Each industry has its own unique challenges that are being solved, in part, by applying machine learning.

  • Healthcare - The industry that is perhaps most overwhelmed by the volume of data, and the potential insights to be found within it, is healthcare. Healthcare data is a wealth of information that can enable providers and payers to proactively provide individualized care to the people they serve. However, to achieve a proactive, and even preventative, care model requires a complete understanding of the patient through data. Non-healthcare factors such as demographics, environmental, lifestyle, diet and exercise are equally important in understanding risk factors, personalizing treatment options, or aiding in disease identification and prevention. Gaining actionable insights from the myriad data required to complete the patient profile would be impossible without machine learning.

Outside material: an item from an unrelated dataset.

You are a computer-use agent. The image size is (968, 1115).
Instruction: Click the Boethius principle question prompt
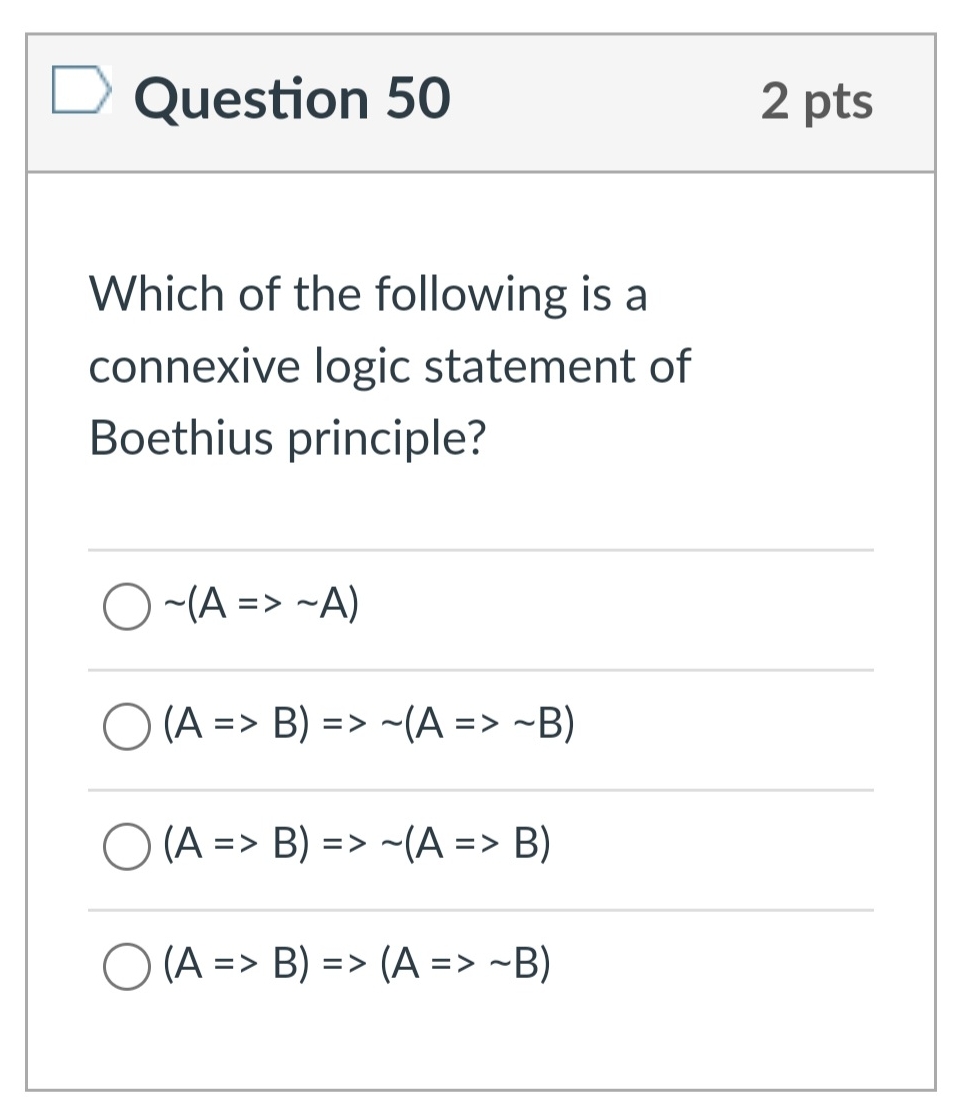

    Within the context of RPA, machine learning can aide health plans in cleaning and structuring the data they receive from providers to be used in automation. ML is also ideal for detecting anomalies in claims and identifying opportunities for process improvement within claims. For example, robots can be trained to observe factors that cause a claim to be manually processed and determine if those factors could be resolved.

  • Insurance - Insurers have already seen success by deploying machine learning to massive data sets to forecast loss and calculate risk. With regards to RPA, ML is primarily applied in two key areas: data intake, through the extraction and structuring of semi-structured or unstructured data for use in automation, and advanced analytics, through the analysis of historical data to drive better real-time decisions, eliminate leakage, and aide in forecasting.
    Primary examples include:

    • Claims intake, which can happen online, or via email, fax, or phone. ML, OCR, and NLP can be deployed to extract information from FNOL submissions, which allows robots to determine intent and route the claim accordingly.

    • Subrogation, where claim notes, diaries, or police reports can be examined to highlight or eliminate subrogation candidates. NLP can be used to analyze the text and identify related phrases that could be used to determine potential fault. For example, “a rock hit my windshield” (not a candidate), or “other driver ran stoplight” (candidate.) This “intelligent” first pass on claims would surface subrogation opportunities to ensure they won’t be missed by humans, a problem that costs the insurance industry millions every year.

    • Determining things like Cause of Loss or Bodily Injury, where robots are trained on what to look for in claims information to enable more timely and accurate registration of claims.

  • Banking and Financial Services - AI capabilities are being deployed in the banking and financial services sector in a variety of ways, from detecting fraud to chat bots to processing credit agreements en masse. Anti-Money Laundering (AML) and Know-Your-Client (KYC) are two compliance processes that are popular candidates for machine learning. Forensic accounting to detect anomalies within transactions is time-consuming, prone to error, and incredibly costly for banks. However, robots can ingest data from a variety of sources and be trained to identify the markers that indicate risk and potential fraud.

    Banks have also adopted cognitive capabilities to improve service to their customers. For example, JPMorgan Chase has implemented a virtual chat assistant to provide personalized customer support 24/7, and several competing banks have followed suit. Banks are also using ML to examine consumer behavior online to predict growth opportunities. Robots can be inserted throughout the customer service process to supplement for humans where possible, or deliver issues to humans for resolution.